Up to 90 per cent of primary carers in the legal services industry could be worse off if the Abbott government’s proposed reforms to paid parental leave pass through Parliament.

The proposal in yesterday’s Budget will prevent new parents from accessing benefits from both their employer and the government.

It is estimated that almost half of new mothers will lose access to the full $11,500 available under the federal government’s existing scheme from July 2016.

A far greater proportion of lawyers could miss out on all or part of the benefit, based on data from the Workplace Gender Equality Agency (WGEA).

A WGEA report released late last year found that all big law firms offer paid parental leave, which far exceeds the private sector average of 58 per cent for organisations of a similar size.

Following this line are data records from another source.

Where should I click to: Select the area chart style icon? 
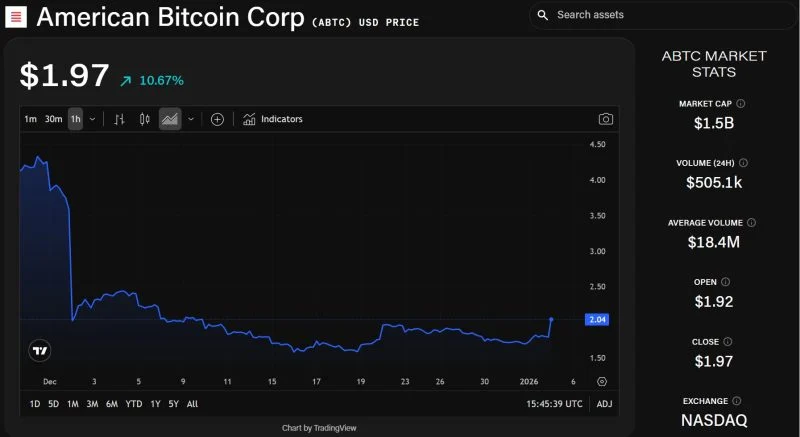click(x=169, y=119)
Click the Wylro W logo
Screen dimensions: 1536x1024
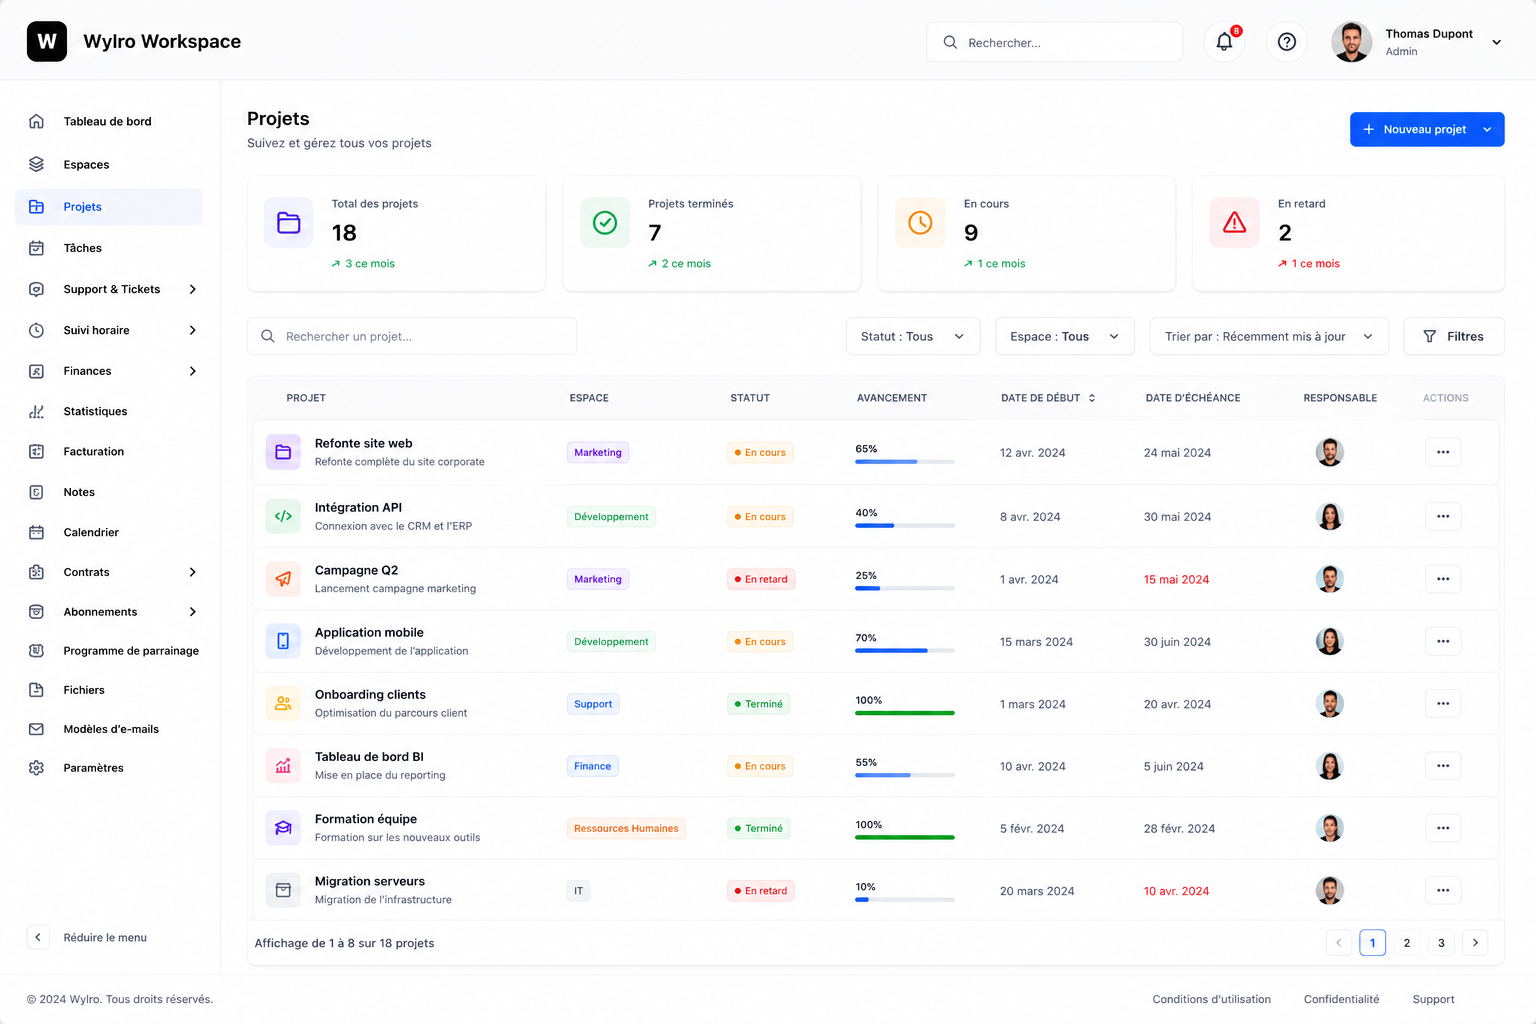click(47, 41)
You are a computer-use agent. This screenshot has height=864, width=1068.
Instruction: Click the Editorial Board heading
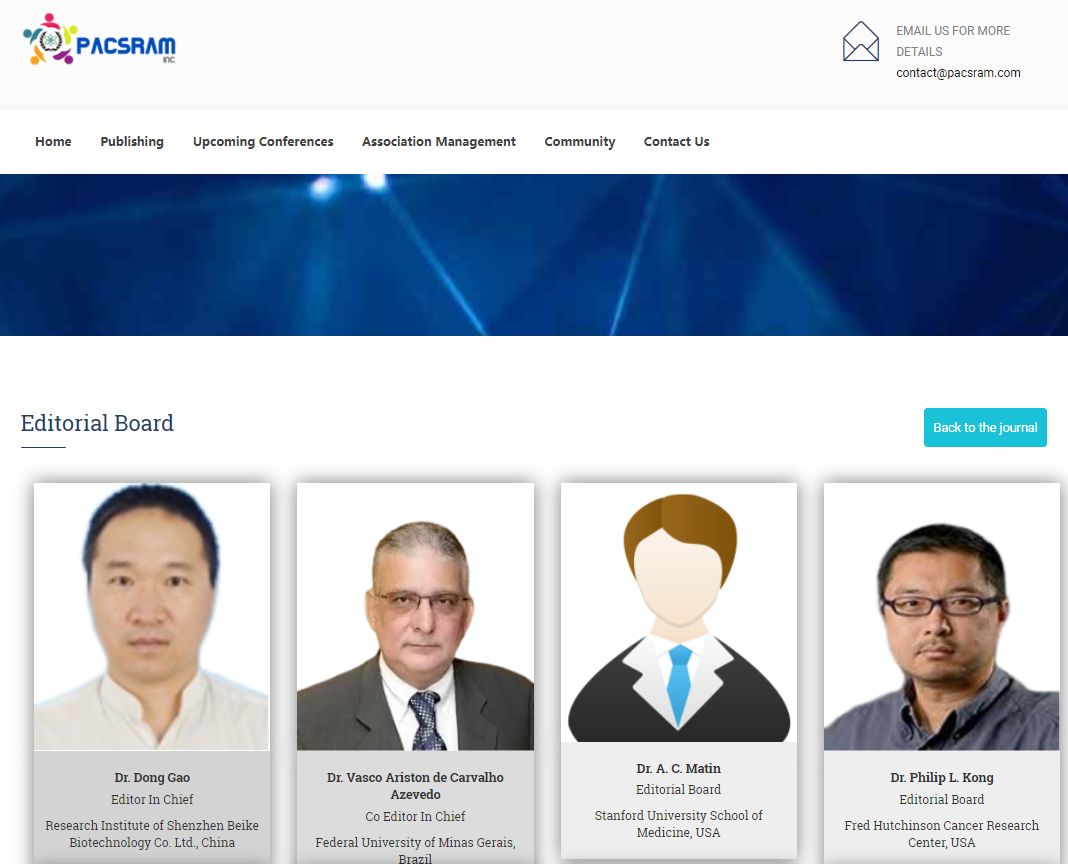click(x=97, y=423)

The legal services sector, in general, offers paid parental leave across almost 90 per cent of organisations.

The WGEA report also found that nearly 70 per cent of all legal employers offer full pay in addition to the government scheme, compared to the private sector average of 39 per cent, and a further 6.1 per cent will top up the government scheme to match a lawyer’s full pay.

The data is based on 28,109 employees at 66 law firms.

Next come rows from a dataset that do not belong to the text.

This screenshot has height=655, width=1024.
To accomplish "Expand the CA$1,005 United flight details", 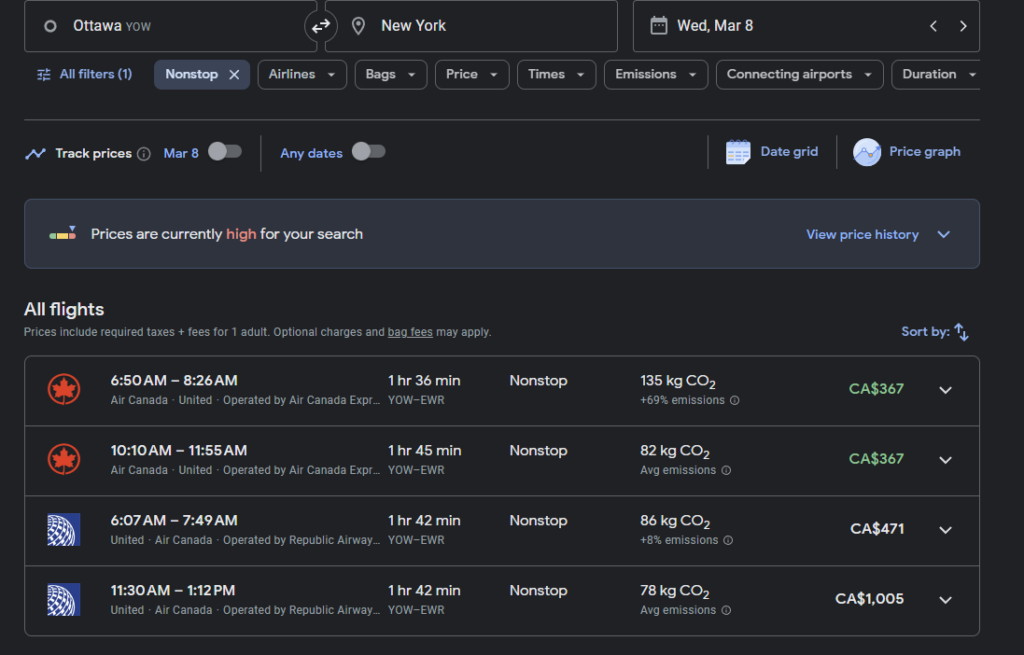I will click(945, 600).
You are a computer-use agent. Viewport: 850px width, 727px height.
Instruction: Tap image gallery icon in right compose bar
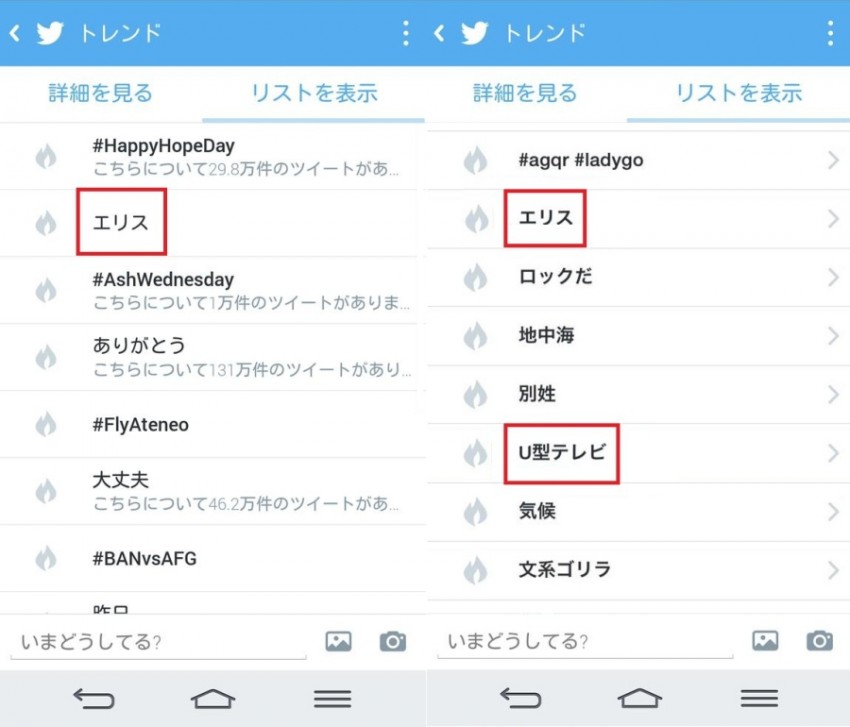[765, 640]
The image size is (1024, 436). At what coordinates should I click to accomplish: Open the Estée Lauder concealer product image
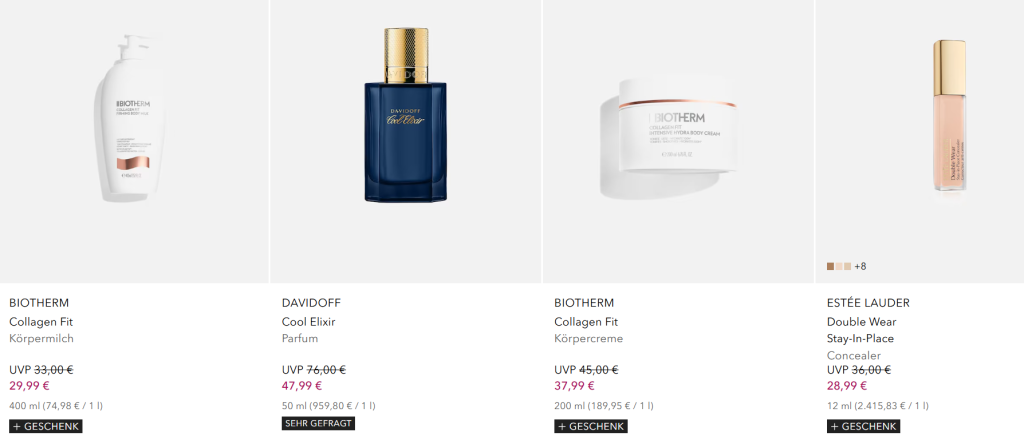pyautogui.click(x=949, y=115)
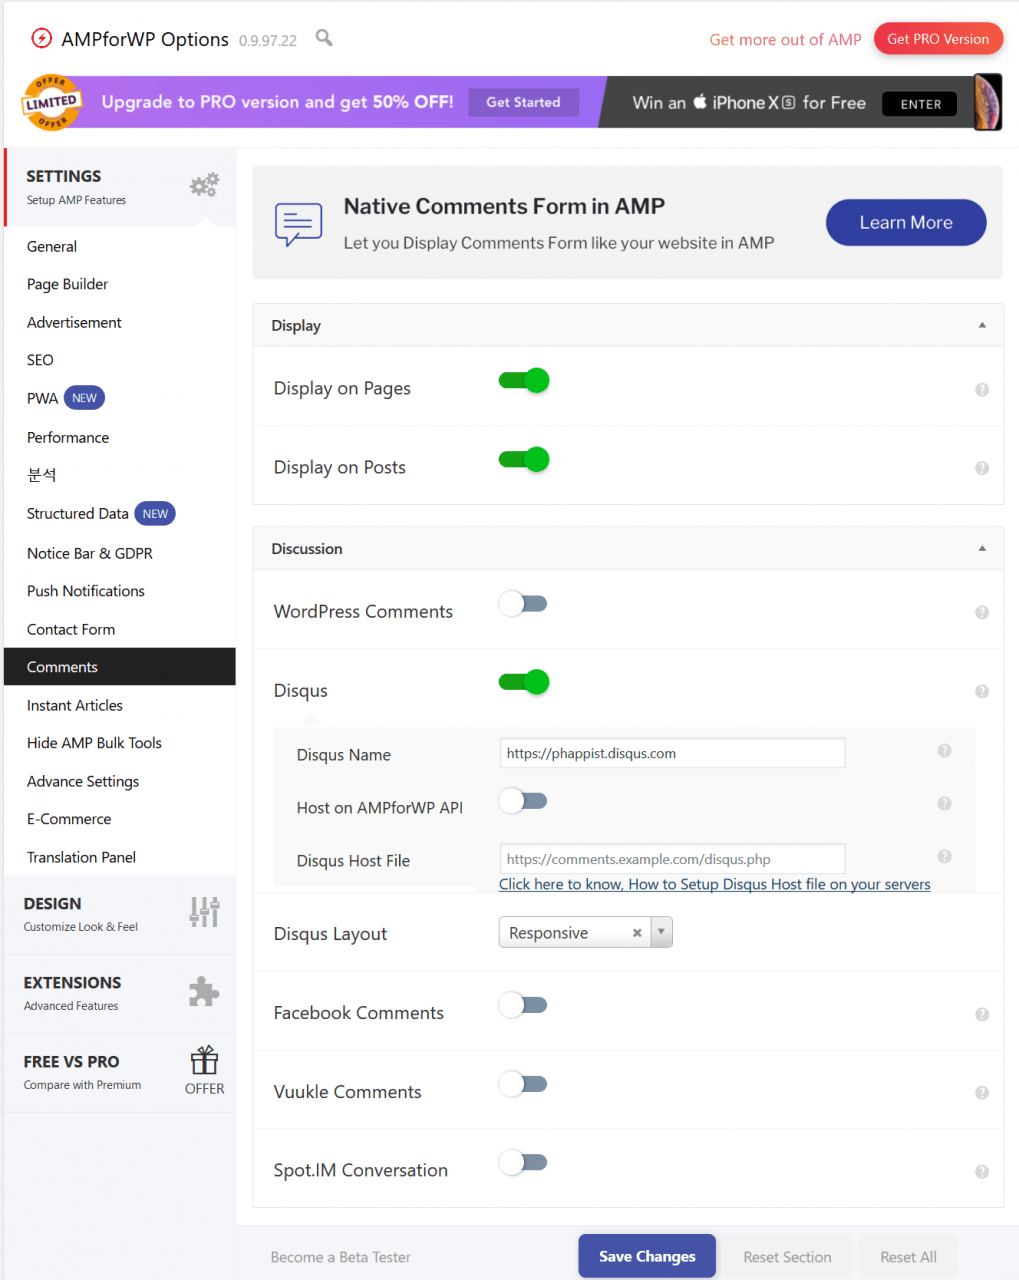This screenshot has height=1280, width=1019.
Task: Click help icon for Display on Pages
Action: tap(981, 390)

If the reforms to parental leave payments are passed, most lawyers and staff within these organisations will no longer be eligible for government-funded benefits. Currently the government offers 18 weeks of leave at the minimum wage to primary caregivers earning $150,000 a year or less.

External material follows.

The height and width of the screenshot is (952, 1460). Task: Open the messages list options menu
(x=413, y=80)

The average weekly income for lawyers in mid-2014 was $1,726, translating to about $89,800 per year, according to the Australian Bureau of Statistics.

Amy Challans, president of Australian Women Lawyers, said the PPL reforms were a step backwards for many working women in the legal sector and criticised the federal government for claiming that mothers were double-dipping.

“The term double-dipping … is extremely misleading as it does not represent the long-term financial disadvantage and reduced career prospects that women face as a result of leaving the workforce to have children,” Ms Challans said.

“The terminology paints women in a negative light by implying that women who leave the workplace to have children are somehow unfairly taking advantage of the system rather than performing one of the most singular important roles in society.”

Ms Challans said the government should have compensated for the reduced access to parental leave payments by expanding its existing paid scheme to include superannuation contributions.

The reforms to paid parental leave are part of the Abbott government’s $3.5 billion childcare package, which also includes cuts to Family Tax Benefits.

They include limiting benefits to families with children under six and reducing eligibility thresholds for payments.

For example, stay-at-home parents will lose childcare subsidies if their partners earn more than $65,000.

Ms Challans said the childcare package must provide enough financial support to allow women to return to work after having children, with different roster structures and hours of work taken into account.

“There is the need for greater flexibility in the childcare system to support women working in non-Monday to Friday and 9-to-5 jobs.”

Labor has indicated it would not be willing to pass any cuts to Family Tax Benefits to fund the childcare package.

Lawyers Weekly will continue coverage of how the Federal Budget 2015 will impact upon the legal services industry this week.